We all love stories that tell about how
someone overcomes incredible obstacles to find success and a happy fulfilled
life. This is not one of those stories.
Sometimes the circumstances just don’t line up to bring about a happy ending, or
maybe it is only my perception of what would make for a fulfilled life. I’m not
sure. I only know I was touched by Laura Weaver’s story and I want to tell it.
My introduction to Laura was very much by accident. I was attending a seminar of
the American Quilt Study group in Vancouver, Washington and was looking through
diverse selection of donated sewing ephemera displayed for a silent
auction. You know about silent auctions – they put a piece of paper with each
item and a tiny pencil and you walk around the tables and put a bid on each item
you want and then try to get back to that item before the end of the auction to
see if anyone has overbid you and then up your bid. Silent Auctions are great
fund-raisers for organizations, great fun for the participants, and a lot of
work for those organizing the event. I wasn’t finding very much I was really
interested in, but I like to find something that no one has bid on before and
make a bid. There
was a small notebook with no bids, it contained patterns cut out from newspapers
for various quilt blocks and decals and was very old. I wrote down a bid for it,
only a few dollars and then kinda forgot about it. When the bidding ended I won
the little notebook.
Looking through it later I discovered a pattern that was
loose in the book, on one side was a nondescript decal but as I turned it over
the headline on the other side caught my attention.
|"Woman Details Torch Murder,
Laura Weaver, Six Feet Tall,
Weighing 230 Pounds, Held in Illinois – Amazing Confession –
Big Man Strangled, Body Wrapped in Quilt, Taken to Country
The date on the article was 1929. Only part
of the article was intact on the clipping.
|"Toulon, Ill., July 8 (AP)
"Laura Weaver, a 21-year-old woman of great size and strength, was
Monday for the torch murder or her common law husband, Wilmer T.

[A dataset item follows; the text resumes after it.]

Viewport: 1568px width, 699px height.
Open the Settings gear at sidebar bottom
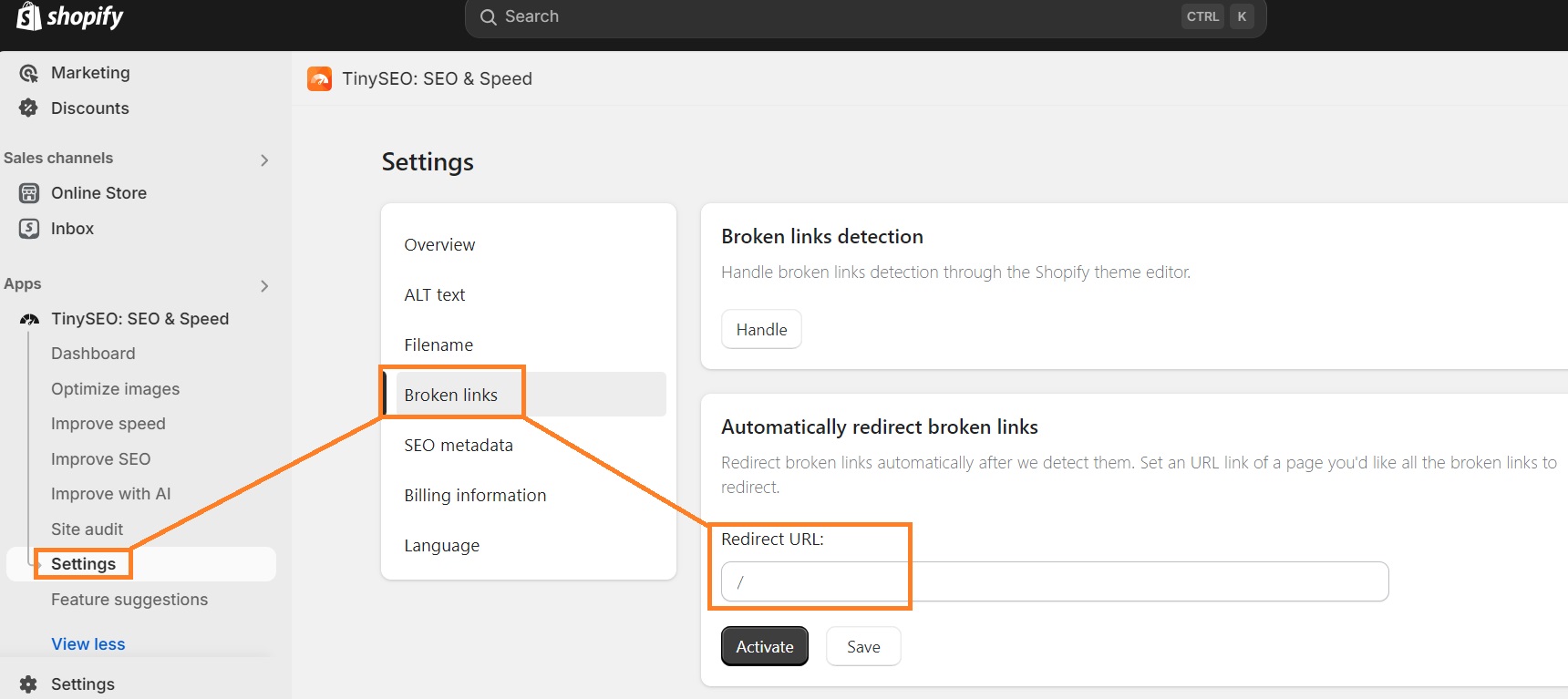(x=27, y=684)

Kitselman, 52. Six feet tall and weighing 230 pounds, the young
told of strangling Kitselman, wrapping his body in a quilt, and
downstairs, placing it into an automobile and driving into the
where she dumped it by the roadside, poured Naptha over it and then
touched a match."
So at a quilt seminar full of women
interested in quilt history this story proved very interesting and amusing. We
all had a great laugh, wondering what he did to get her so mad and what kind of
quilt it was and all sorts of questions about the quilt. I don’t think the
reaction to a story like this would be the same among a different group of
women. I am afraid our sympathies were directed at the quilt rather than Mr.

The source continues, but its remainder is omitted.